Another reason I make this recommendation is that if your first try at meds doesn’t work, your depression—and the idea that there is no help for you—is reinforced. Remember that most patients don’t complete the first three months of a medication trial, and even fewer will go back for a second; so try to get it right the first time.
If you’re seriously depressed and you don’t respond to the first antidepressant you try, you should definitely try another. Each medication helps about 50-60 percent of the people who try it, but it’s a different group for each drug. If A doesn’t work for you, there’s still a better-than-average chance that B will.
If you don’t reach an optimal response (close to cured) within six months or so on a medication that is working somewhat, it’s likely that your psychiatrist will want to add something as a secondary medication. Maybe not another SSRI, but perhaps Wellbutrin, or a mood stabilizer, or something to help you relax, or energize you. Even a tricyclic. Although this is increasingly common practice, and makes intuitive sense, your psychiatrist is experimenting with you. I actually endorse this if a medication has helped only so much, but you should be aware. Because drug companies sponsor almost all research in the U.S. now, and because the cost of research is so high, research on the effects of two medications at the same time is still relatively rare. The drug companies don’t want to know; finding a pattern might give a lead to their competition.
As for “polypharmacy,” your doctor trying you out on multiple different drugs, it depends. If your doctor is connected to a big research hospital and is really up on the latest developments, you might want to give her more rope than someone in a private practice who rarely takes the trouble to educate himself. If you feel that your doctor has stopped caring and is essentially throwing darts at you, find another doctor.
Some doctors may not want to tell you that medications are doing all they can for you; they may follow your lead if you want to keep trying the latest drug or drug combo. But you may reach the point where you don’t want to experiment any more, and that can be a wise decision. You may decide that your current medication regime is doing a reasonable job, and that you have to stop hoping for a magic bullet and start trying to change the way you live.

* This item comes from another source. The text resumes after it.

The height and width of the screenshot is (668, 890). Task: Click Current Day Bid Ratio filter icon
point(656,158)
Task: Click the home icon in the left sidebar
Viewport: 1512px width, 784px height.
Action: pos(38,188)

You may need to be on a medication a long time. With major depression, the more episodes you have, the more likely you are to have more; the sooner you stop your medication, the more likely you are to relapse. The general guideline is to stay on your medication at least six months after you feel symptom-free. Some people who have had many episodes should consider staying on a maintenance dose even longer than that, even for the indefinite future, if the side effects aren’t too troublesome. I say this despite my warning in the next section that SSRIs may be artificially insulating you from life. In the studies that follow people beyond an initial three-month treatment period, most patients relapse. But the chances of relapse go down if you don’t quit your meds too soon. That’s why treatment has to go beyond the standard paradigm, be longer, more intensive, use medications as long as necessary, and include a strong component of education, self-help, and aftercare. In one study that followed people over 5 years, only half of patients with dysthymia reached full recovery, and of those half relapsed. Many developed major depression. It’s now generally recognized that if you have one episode of major depression, your odds of having another are 50 percent; if you have three episodes, your odds of having more are 90 percent. But if you stay in psychotherapy, take a maintenance dose of medication, and really work on your own recovery, you can beat these odds.